Qu'elle ajoute que cette dernière à payer les sommes qu'elle devait de sorte que la SAS ACTION LOGEMENT SERVICES se désiste de l'ensemble de ses demandes uniquement à l'endroit de l'appelante.
Qu'il convient dés lors de lui en donner acte et de confirmer le jugement querellé en ce qu'il a condamné Monsieur [C] au paiement de la dette locative mais d'infirmer sur le quantum et de condamner Monsieur [C] à payer à la somme de 5.778,27 € correspondant au règlement des sommes dues au titre de loyer de juin 2020 à février 2021 avec intérêts au taux légal à compter de l'assignation.
3° ) Sur les dépens et les dispositions de l'article 700 du code de procédure civile.

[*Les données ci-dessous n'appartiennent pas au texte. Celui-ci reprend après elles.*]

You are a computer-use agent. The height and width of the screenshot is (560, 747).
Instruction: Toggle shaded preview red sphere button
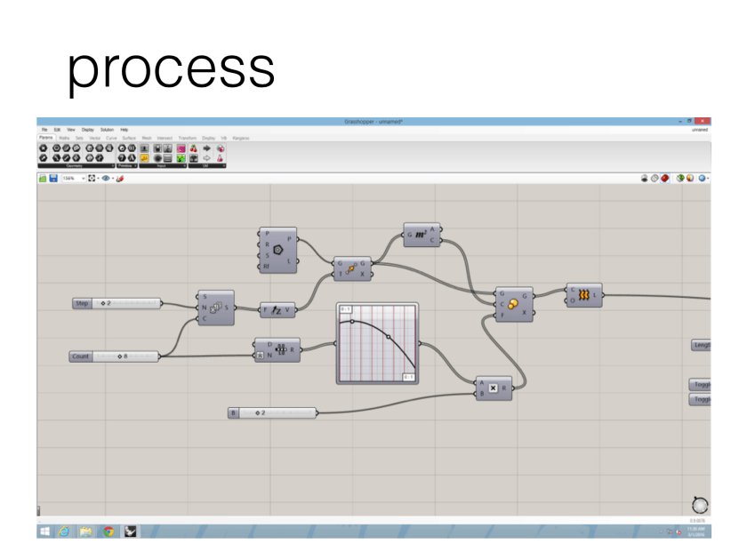coord(665,178)
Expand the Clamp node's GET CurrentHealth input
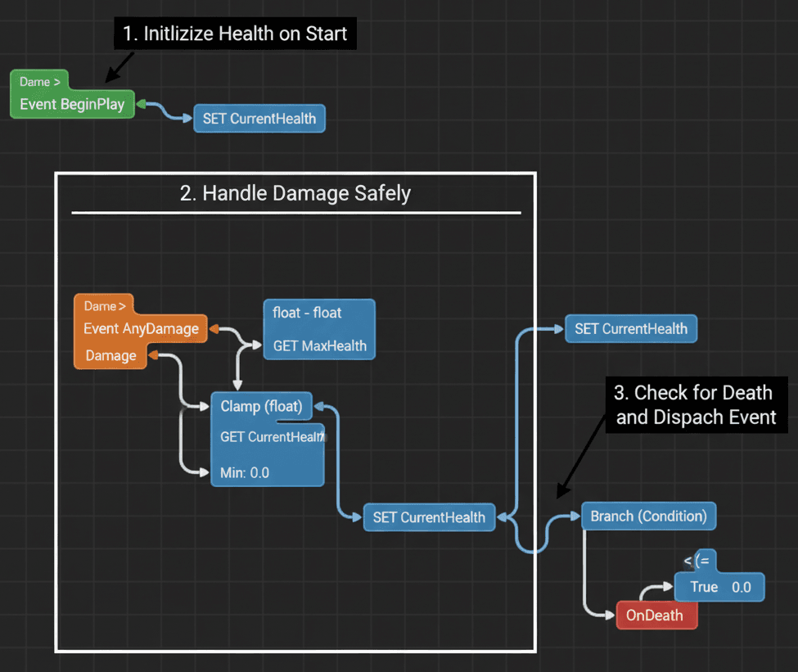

Attendu que l'article 696 alinéa 1 du code de procédure civile dispose que 'la partie perdante est condamnée aux dépens, à moins que le juge, par décision motivée, n'en mette la totalité ou une fraction à la charge d'une autre partie.'
Qu'il convient de confirmer le jugement querellé en ce qu'il a condamné Monsieur [C] au paiement des dépens de première instance, d'infirmer le jugement querellé en ce qu'il a condamné Madame [Y] au paiement des dépens de première instance et de condamner Monsieur [C] aux entiers dépens en cause d'appel.
Attendu que l'article 700 du code de procédure civile prévoit que le tribunal condamne la partie tenue aux dépens à payer à l'autre partie la somme qu'il détermine, au titre des frais exposés et non compris dans les dépens en tenant compte de l'équité et de la situation économique des parties.
Qu'il y a lieu de confirmer le jugement déféré et de condamner Monsieur [C] à payer à la SAS ACTION LOGEMENT SERVICES et à Madame [Y], chacun , la somme de 1.000€ au titre des dispositions de l'article 700 du code de procédure civile en cause d'appel.
PAR CES MOTIFS
Statuant par arrêt de défaut, rendu en dernier ressort et par mise à disposition au greffe,
ORDONNE le rabat de l'ordonnance de clôture.
PRONONCE l'ordonnance de clôture au 22 mai 2024.
DÉCLARE recevables les conclusions de la SAS ACTION LOGEMENT SERVICES notifiées le 13 mai 2024.
CONFIRME le jugement en date du 12 juillet 2021 rendu par le juge des contentieux de la protection près le tribunal judiciaire de Marseille en ce qu'il a':
- prononcé la résiliation du bail et l'expulsion de Monsieur [C] et de tout occupant de son chef avec si nécessaire le concours de la force publique'à défaut de libération volontaire des lieux et ce dans le respect des dispositions de l'article L412-1 du code des procédures civiles d'exécution,
- condamné Monsieur [C] à payer une indemnité d'occupation égale au montant du loyer contractuel augmenté des charges dues à compter de la résiliation du bail et au besoin l'a condamné dans la limite des sommes que la SAS ACTION LOGEMENT SERVICES aura réglées au bailleur à ce titre,
- condamné Monsieur [C] au paiement de la dette locative,
- condamné Monsieur [C] aux entiers dépens,
INFIRME pour le surplus,
STATUANT A NOUVEAU,
CONSTATE que Monsieur [C] et Madame [Y] ont quitté tous les deux le local,
CONSTATE que la SAS ACTION LOGEMENT SERVICES se désiste de ses demandes à l'encontre de Madame [Y] uniquement,
CONDAMNE Monsieur [C] à payer à la SAS ACTION LOGEMENT SERVICES la somme de 5.778,27 € correspondant au règlement des sommes dues au titre de loyer de juin 2020 à février 2021 avec intérêts au taux légal à compter de l'assignation.
Y AJOUTANT,
CONDAMNE Monsieur [C] à payer à la SAS ACTION LOGEMENT SERVICES la somme de 1.000 € au titre des dispositions de l'article 700 du code de procédure civile en cause d'appel.
CONDAMNE Monsieur [C] à payer Madame [Y] la somme de 1.000 € au titre des dispositions de l'article 700 du code de procédure civile en cause d'appel.
CONDAMNE Monsieur [C] aux entiers dépens en cause d'appel.